En 1950, et avec tout juste un quart de siècle d’existence à la clef, Art Pepper est déjà ce formidable musician’s musician incontournable des grands orchestres de la west coast. Shorty Rogers vient de lui offrir un thème – présent ici en plage d’ouverture – qui porte son nom et l’altiste a déjà un passif discographique appréciable. De Stan Kenton à Eddie Safranski et autres Dave Pell, de June Christy à Bab’s Gonzales, il a depuis 1943 – date de ses premiers enregistrements – creusé de glorieux sillons.
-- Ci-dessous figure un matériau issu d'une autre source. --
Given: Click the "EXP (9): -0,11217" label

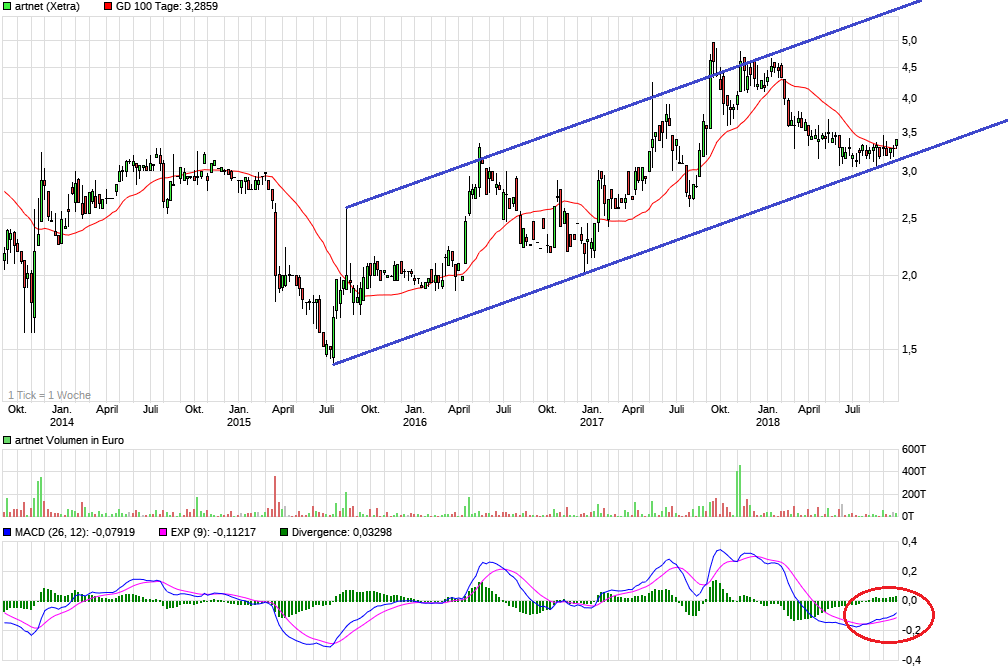Looking at the screenshot, I should (214, 532).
Malgré deux années passées à l’ombre, ce n’est pas moins d’une cinquantaine d’albums qui sont mis à son actif dont plus d’une quinzaine, et non des moindres, sous son nom ou en collaboration avec toutes les pointures californiennes : Marty Paich, Chet Baker, Warne Marsh, Richie Kamuca, Bill Perkins pour ne citer que celles-là pendant la fastueuse décennie considérée.
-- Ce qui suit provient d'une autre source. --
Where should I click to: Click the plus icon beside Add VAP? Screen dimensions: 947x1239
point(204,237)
Et c’est bien cette effervescence permanente comme l’émergence d’un style original, immédiatement identifiable, cet « art du déchirement » pour tout viatique et dont parle Alain Gerber que montre cette remarquable anthologie – une de plus chez F & A ! – au travers d’un parcours aussi riche qu’erratique du fantasque et fantastique altiste.
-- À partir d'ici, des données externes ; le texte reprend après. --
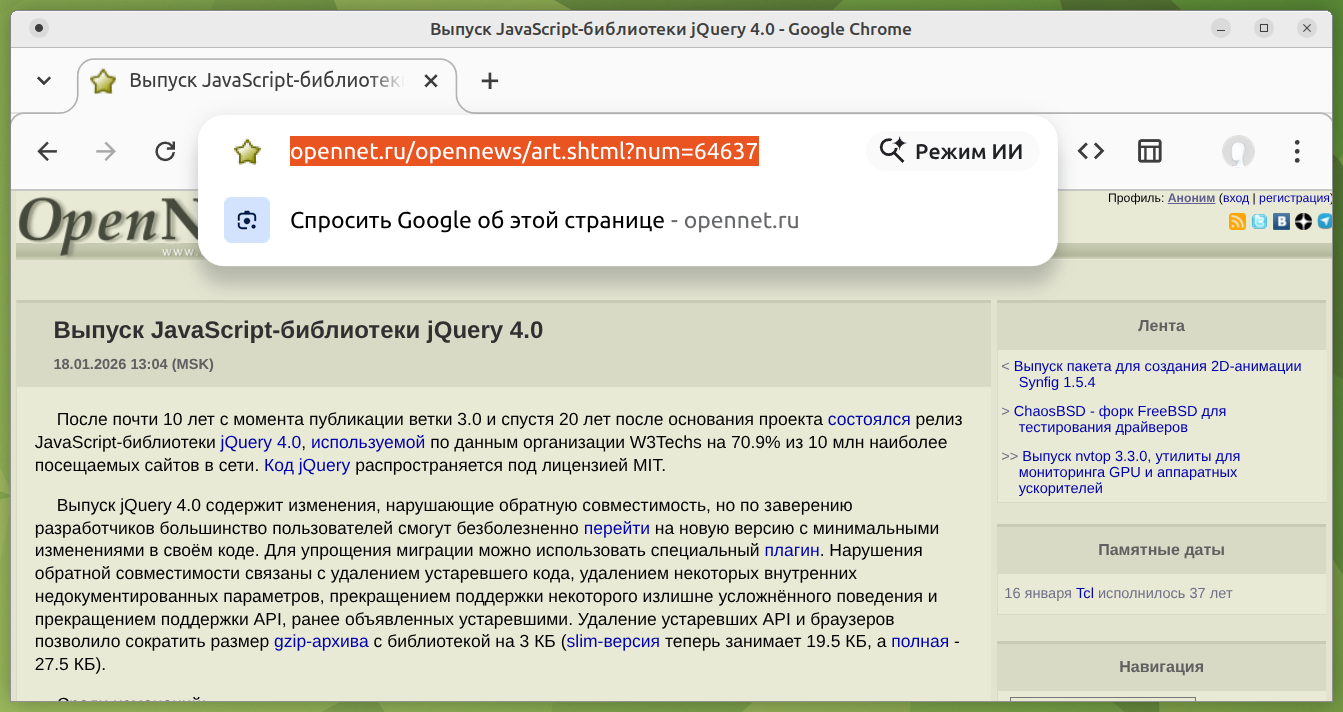Image resolution: width=1343 pixels, height=712 pixels.
Task: Open the Chrome profile avatar
Action: [x=1238, y=152]
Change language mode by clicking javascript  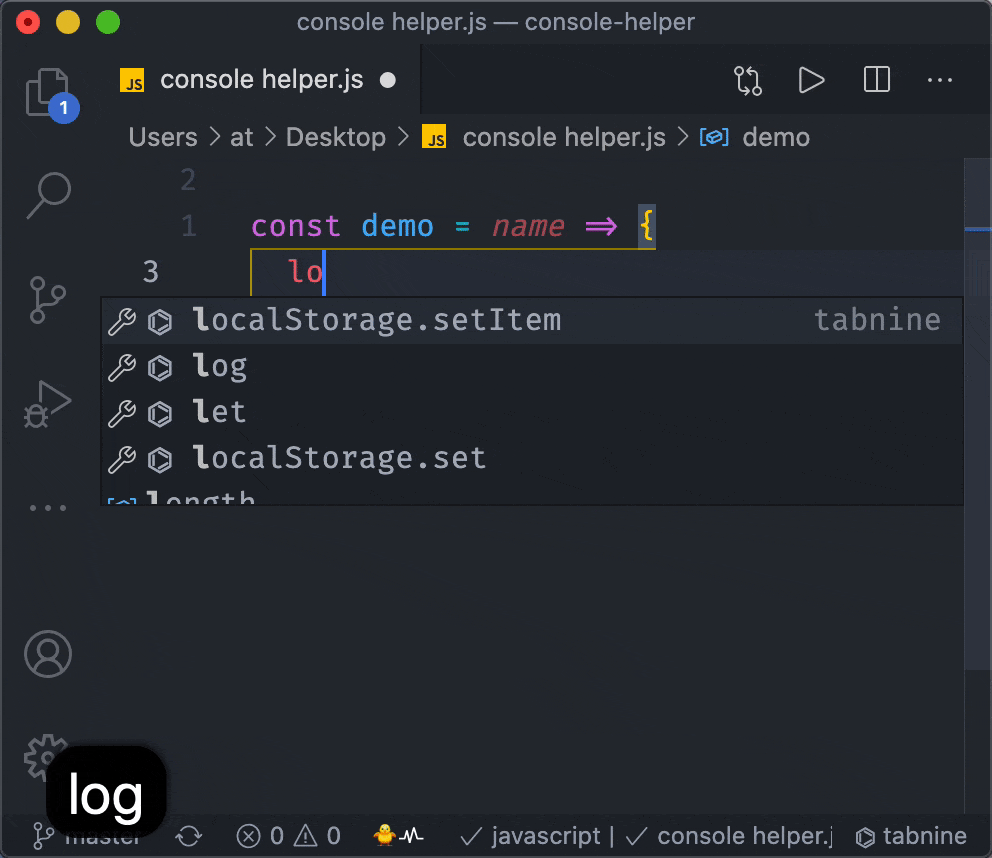point(546,836)
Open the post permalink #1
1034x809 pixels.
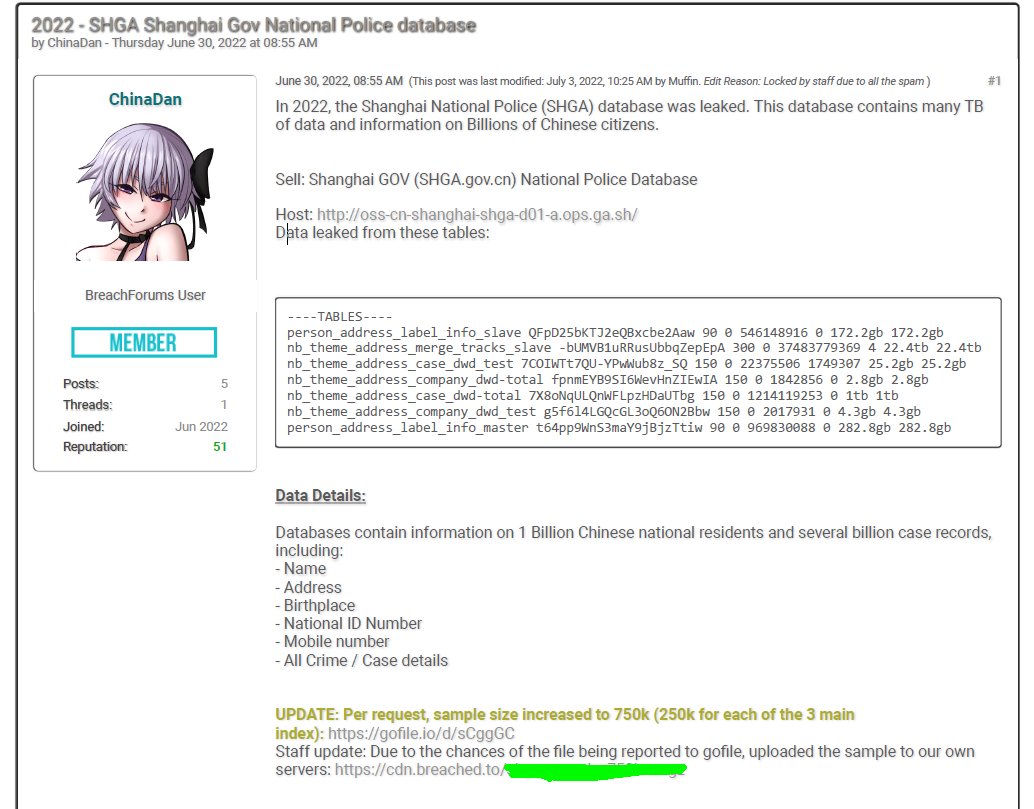click(x=993, y=81)
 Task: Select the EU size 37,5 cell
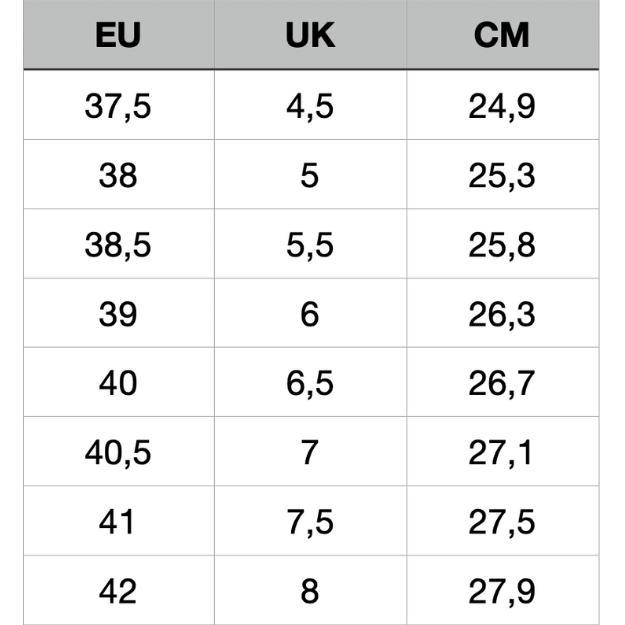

Du premier « Art Pepper » au dernier « Diane », thème dédié à sa première femme et issu de cette fameuse session où l’altiste Meets The Rythm Section, celle de Miles, c’est toute la construction d’une personnalité musicale hors du commun qui est mise en exergue avec pour point d’orgue cette fascination progressive pour le jazz de l’east coast, celui de l’urgence auquel le grand Art ne pouvait évidemment pas ne pas adhérer.
Magnifique double volume qui recèle en son sein de superbes joyaux comme ces deux plages avec le sextet du sous-estimé Joe Morello à la batterie, ou celle du corniste John Graas.
Si les oreilles d’amateurs avertis sauront apprécier ces morceaux choisis à leur juste valeur, il n’en reste pas moins vrai, qu’aujourd’hui, celles des plus jeunes restent ignorantes à y pointer le bout de leur nez et que les y convaincre reste, pour le coup, une mission qui, à défaut d’être très délicate, s’avère mal engagée.